One type is obvious while the second is not. The first type are those choices that are for the longer term. Examples of this include: buying a house, choosing to live your life with a special partner, or a job transfer or acceptance of a new job in a new city.
The second, less obvious type, are those choices you make when you are “at your lowest” points in life. When the stress around you is so high that you want to run and hide. Where confusion wraps you up in a knot. You know things are not going well. No answers appear quickly. When the choices in front of us are full of fear, uncertainty, and very hard to make.
It’s within this crucible of, essentially, fire where you learn the most and can impact your life in very profound and different ways. By simply focusing on the next choice that you must make. No matter how fearful, hard, and uncertain it could be.
These next few choices can change the direction of your life. This is where your choices will give you the most leverage because they can be so impactful. Counter-intuitively, this is when you have the greatest power to enact change.
They can help you begin to escape the stressful mess you find yourself in. New opportunities may appear. The one sure thing, is that this next choice, and those shortly after, will only have leverage if you choose differently than you have in the past. We feel powerless and helpless during these difficult times.
Choosing, as we did in the past, will only lead us into a dead end.
Those that have resilience understand, at some level, it is this next choice that is the key to moving ahead. And then the one after that.

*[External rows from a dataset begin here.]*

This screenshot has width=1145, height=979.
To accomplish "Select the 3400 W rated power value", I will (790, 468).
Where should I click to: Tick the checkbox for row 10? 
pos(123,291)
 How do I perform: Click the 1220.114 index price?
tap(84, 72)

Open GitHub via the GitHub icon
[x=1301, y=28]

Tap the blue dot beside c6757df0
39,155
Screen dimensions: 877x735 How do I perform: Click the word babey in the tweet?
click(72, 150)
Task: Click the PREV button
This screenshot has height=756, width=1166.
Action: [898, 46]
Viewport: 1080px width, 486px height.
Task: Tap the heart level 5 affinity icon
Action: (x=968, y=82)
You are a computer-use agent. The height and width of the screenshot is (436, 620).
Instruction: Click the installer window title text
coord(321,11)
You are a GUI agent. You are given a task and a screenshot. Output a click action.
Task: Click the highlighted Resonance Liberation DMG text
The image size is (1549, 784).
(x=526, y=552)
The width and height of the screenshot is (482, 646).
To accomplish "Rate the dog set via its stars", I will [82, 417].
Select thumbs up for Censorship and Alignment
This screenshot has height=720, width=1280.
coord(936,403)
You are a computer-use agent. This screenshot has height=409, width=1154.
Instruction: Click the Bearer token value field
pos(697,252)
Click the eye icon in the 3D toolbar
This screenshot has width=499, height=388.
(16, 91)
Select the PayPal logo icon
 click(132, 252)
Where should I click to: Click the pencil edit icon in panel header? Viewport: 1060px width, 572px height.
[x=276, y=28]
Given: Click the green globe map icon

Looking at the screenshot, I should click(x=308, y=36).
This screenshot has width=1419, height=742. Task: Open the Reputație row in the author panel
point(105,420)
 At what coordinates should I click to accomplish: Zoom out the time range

Not in an immediate way, but one that will help find a more peaceful place, full of sun and warmth over time.
The difficulty in trying this approach, is the need to lock your emotions away in a closet where they can be subdued and silenced, while you try to clear your mind to better see the choices that could be made to move forward. (Even the ones that might sound strange at first.)
Remembering, choosing differently may just make you wiser and happier, soon after the personal storm you just went through.